"Pasal karet tersebut sudah ada saat UU tersebut dibuat pada era SBY (Susilo Bambang Yudhoyono) sebagai presiden," kata anggota Komisi I Syaifullah Tamliha kepada Medcom.id, Selasa, 16 Februari 2021.
Tamliha mengungkapkan upaya perubahan dilakukan pemerintah dan Komisi I periode 2014-2019. Namun, perubahan bersifat sangat terbatas.
Dia menyebut ada dua pasal yang direvisi. Salah satunya, maksimal hukuman penjara tidak boleh lebih dari lima tahun.
"Sehingga seseorang yang diduga melanggar UU ITE tidak mesti harus ditahan saat menjalani penyelidikan dan atau penyidikan," tutur dia.
(Baca: Mahfud Sebut Revisi UU ITE untuk Demokrasi)
Komisi I sempat mengusulkan perbaikan tidak hanya pada ketentuan maksimal hukuman. Namun, upaya tersebut ditolak pemerintah yang saat itu diwakili Menteri Komunikasi dan Informatika (Menkominfo) Rudiantara.
"Saat itu Rudiantara tidak mau memperlebar revisi. Maka memang berakibat masih terdapat beberapa pasal karet yang perlu direvisi lagi," ujar dia.
Politikus Partai Persatuan Pembangunan (PPP) itu menyambut baik keinginan Presiden Joko Widodo (Jokowi) menghapus pasal karet. Keinginan tersebut dinilai untuk menjawab kegelisahan masyarakat yang khawatir pendapat atau kritik berujung pada proses hukum.
"(Revisi UU ITE) untuk menjawab pertanyaan Pak JK (Jusuf Kalla) tentang bagaimana menyampaikan kritik agar tidak dipanggil polisi," ujar dia.
Presiden Jokowi menyoroti banyaknya pasal karet di UU ITE yang dapat merugikan masyarakat.

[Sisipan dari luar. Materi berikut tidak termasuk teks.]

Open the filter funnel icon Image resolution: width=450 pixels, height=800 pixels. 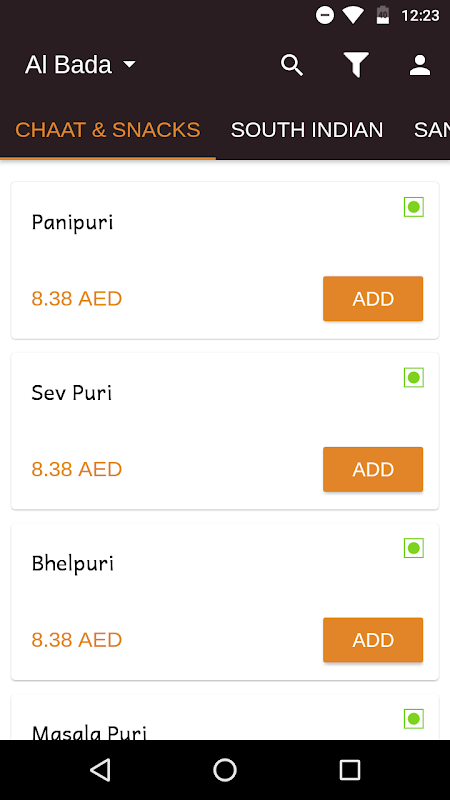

Jokowi ingin undang-undang itu direvisi.
"Kalau Undang-Undang ITE tidak bisa memberikan rasa keadilan, ya saya akan minta kepada DPR untuk bersama-sama merevisi Undang-Undang ITE ini karena disinilah hulunya," kata Jokowi dikutip dari siaran di YouTube Sekretariat Presiden, Jakarta, Selasa, 16 Februari 2021.